Je regarde la cour. Et le jardin qui la prolonge. Et plus loin, les champs où les céréales bientôt vont grandir. Que passe-t-il entre les mots, de la présence, du tissage de la vie, qui dépassent ce qu’ils décrivent ?

Les mots – le jardin notre terre brassée depuis tant d’années, le frêne plusieurs fois centenaire et dont les jours qui s’allongent gonflent les bourgeons, les nuages en dentelle qui font leur danse dans le soleil.
Je regarde cela, les mots nomment la vie qui nous enlace, qu’on ne peut tenir, qui nous traverse et puis s’en va.

Sait-on seulement si les mots nous aident à partager le monde, et même à le décrire dans ce qui serait peu ou prou son identité ? Si la peine d’écrire nous assure de quelque solidité – l’affirmation de la maison comme une éternité, le rituel des saisons et la terre ameublie sous tes efforts ?

Entre les mots, je cherche ce qui coule presque à mon insu pour l’offrir à tout va, comme une profusion contre l’absurdité, je cherche ce qui peut naître d’humanité, le filet fragile qui nous ferait dignes de la vie. Dignes de ce tissage entre nous qui coud la rumeur du monde à ce qui est un peu plus que nous-mêmes.
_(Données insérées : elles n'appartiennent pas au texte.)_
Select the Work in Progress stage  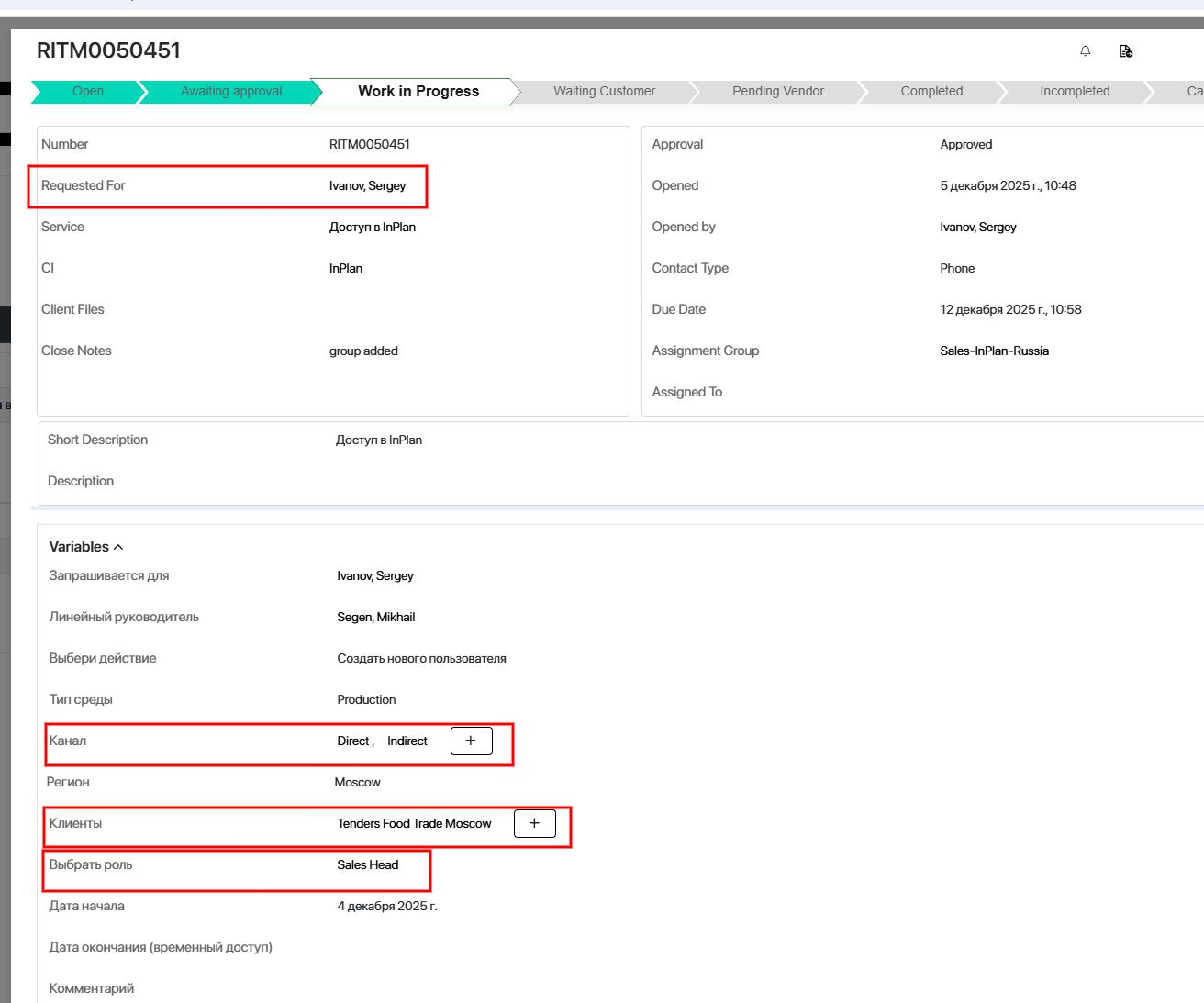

Entre les mots je guette ce qui vient d’eux et ce qui les dépasse, leurs sens et leurs musiques, leur élégance. Et l’aptitude qu’ils ont à se dépasser l’un dans l’autre, à révéler qu’à chanter ensemble, ils chantent plus qu’eux-mêmes, et plus même que leur rapport à la terre.
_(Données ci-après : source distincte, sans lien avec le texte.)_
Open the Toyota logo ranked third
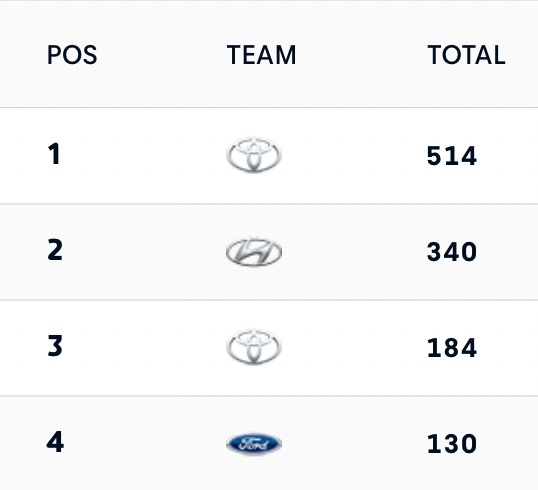The width and height of the screenshot is (538, 490). click(x=254, y=347)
On ne sait rien des mots vraiment, il faut sans doute longtemps les écouter, apprendre leur patience et l’incertitude de ce qu’ils nomment. Rien n’est jamais vraiment certain dans ce qu’on écrit du monde. On ne sait rien de lui tout à fait, ni de la précarité des mots, ni de ce qu’ils suscitent en nous. Cette soif de l’amour absolu qu’on voudrait tant dévoiler par les mots, même à peine, même en lambeaux. Juste dans le regard d’un enfant, la totalité de la confiance en ses années. Juste pour échapper à l’innommable, à la cruauté des uns sur les autres qui fait la force.
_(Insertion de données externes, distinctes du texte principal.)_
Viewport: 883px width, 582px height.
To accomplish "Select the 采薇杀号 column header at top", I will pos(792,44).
C’est la lumière de mars et tes mains sur la terre, les fleurs sur les étendues d’herbe et dans les branches des futurs fruits. Les mots du vivant régénérés encore, malgré le peu d’attention qu’on lui porte. Entre eux, ce qui n’est pas tout à fait une promesse, ou les bribes d’une parole, entre eux, ce qui se tient, qu’on ne peut pas comprendre autrement qu’en se livrant à leur écoute.